Now I have made up my mind.

There is no other way--I must tell you the truth.
Despite the fact that Bray was Von der Herts; despite the fact that he killed himself at the discovery--despite this and that, and everything--Bray did not kill Captain Fraser-Freer! On last Thursday evening, at a little after seven o'clock, I myself climbed the stairs, entered the captain's rooms, picked up that knife from his desk, and stabbed him just above the heart!
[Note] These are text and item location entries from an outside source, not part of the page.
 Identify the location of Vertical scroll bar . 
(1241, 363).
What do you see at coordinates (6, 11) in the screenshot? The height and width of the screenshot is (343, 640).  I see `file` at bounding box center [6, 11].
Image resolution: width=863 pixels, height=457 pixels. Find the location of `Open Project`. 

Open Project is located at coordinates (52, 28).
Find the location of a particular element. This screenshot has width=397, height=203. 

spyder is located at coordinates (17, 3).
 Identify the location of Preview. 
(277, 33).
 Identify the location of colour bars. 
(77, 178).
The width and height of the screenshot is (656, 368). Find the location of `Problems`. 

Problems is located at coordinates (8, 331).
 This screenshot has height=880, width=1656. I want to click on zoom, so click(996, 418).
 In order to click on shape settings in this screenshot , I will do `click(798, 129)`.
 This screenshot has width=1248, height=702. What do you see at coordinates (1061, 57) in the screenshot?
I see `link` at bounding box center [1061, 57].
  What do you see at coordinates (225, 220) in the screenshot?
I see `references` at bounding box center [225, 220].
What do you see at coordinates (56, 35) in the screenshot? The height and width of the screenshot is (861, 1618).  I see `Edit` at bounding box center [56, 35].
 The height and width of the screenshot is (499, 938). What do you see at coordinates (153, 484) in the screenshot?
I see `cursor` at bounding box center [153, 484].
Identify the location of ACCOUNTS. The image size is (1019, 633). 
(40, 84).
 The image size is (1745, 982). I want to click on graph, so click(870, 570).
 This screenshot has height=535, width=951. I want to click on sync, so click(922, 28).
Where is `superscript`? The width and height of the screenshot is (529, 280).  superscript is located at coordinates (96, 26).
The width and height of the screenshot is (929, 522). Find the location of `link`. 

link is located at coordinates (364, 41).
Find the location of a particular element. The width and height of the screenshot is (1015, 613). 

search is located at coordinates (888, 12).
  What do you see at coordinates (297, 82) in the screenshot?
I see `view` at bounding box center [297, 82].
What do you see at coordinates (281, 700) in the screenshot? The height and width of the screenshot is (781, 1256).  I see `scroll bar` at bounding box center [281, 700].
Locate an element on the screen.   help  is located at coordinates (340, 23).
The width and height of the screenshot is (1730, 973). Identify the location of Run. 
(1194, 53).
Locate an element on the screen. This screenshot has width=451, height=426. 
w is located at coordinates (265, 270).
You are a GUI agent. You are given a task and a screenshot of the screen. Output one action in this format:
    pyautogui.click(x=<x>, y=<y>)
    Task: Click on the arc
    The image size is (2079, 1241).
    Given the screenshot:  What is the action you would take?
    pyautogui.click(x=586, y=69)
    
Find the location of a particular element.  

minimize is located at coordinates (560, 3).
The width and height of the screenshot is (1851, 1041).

What provocation I was under, what stern necessity moved me--all this you must wait until to-morrow to know.

I shall spend another anxious day preparing my defense, hoping that through some miracle of mercy you may forgive me--understand that there was nothing else I could do.
Do not judge, dear lady, until you know everything--until all my evidence is in your lovely hands.
YOURS, IN ALL HUMILITY.
The first few paragraphs of this the sixth and next to the last letter from the Agony Column man had brought a smile of relief to the face of the girl who read.

She was decidedly glad to learn that her friend no longer languished back of those gray walls on Victoria Embankment.

With excitement that increased as she went along, she followed Colonel Hughes as--in the letter--he moved nearer and nearer his denouement, until finally his finger pointed to Inspector Bray sitting guilty in his chair.